Items listed in a dataset:
::::

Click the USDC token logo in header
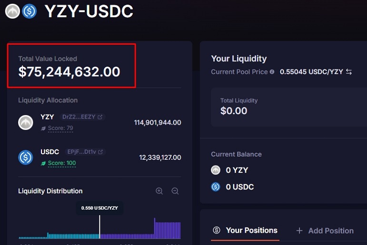tap(29, 11)
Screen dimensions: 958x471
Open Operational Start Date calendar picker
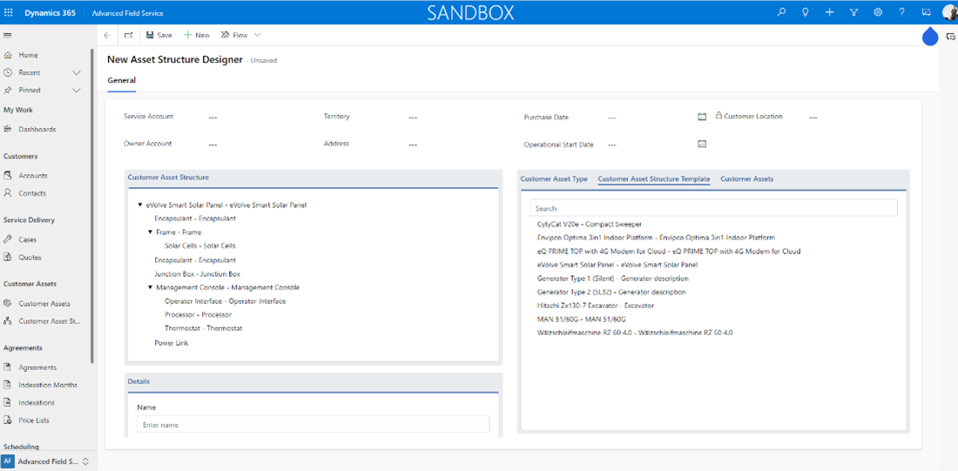702,145
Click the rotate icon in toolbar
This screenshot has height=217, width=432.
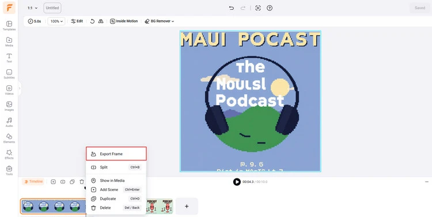click(x=93, y=21)
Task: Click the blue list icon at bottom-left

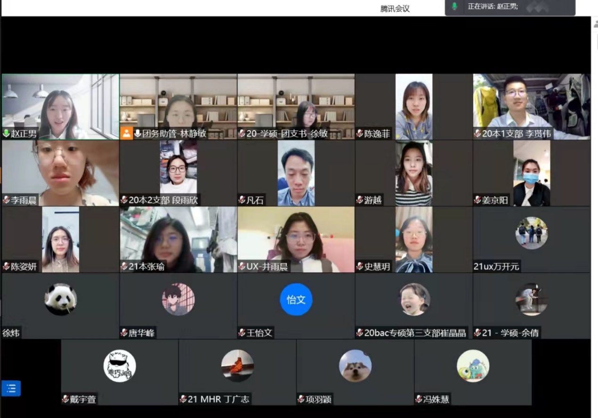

::::

* _THE EXERCISE_
Repeat the lines word for word, starting at the line that contains "Screen dimensions: 958x471" and going through the last of the lines. Leave the pictures out.

* _SOLUTION_
Screen dimensions: 958x471
Open Operational Start Date calendar picker
702,145
Click the rotate icon in toolbar
This screenshot has height=217, width=432.
click(x=93, y=21)
Task: Click the blue list icon at bottom-left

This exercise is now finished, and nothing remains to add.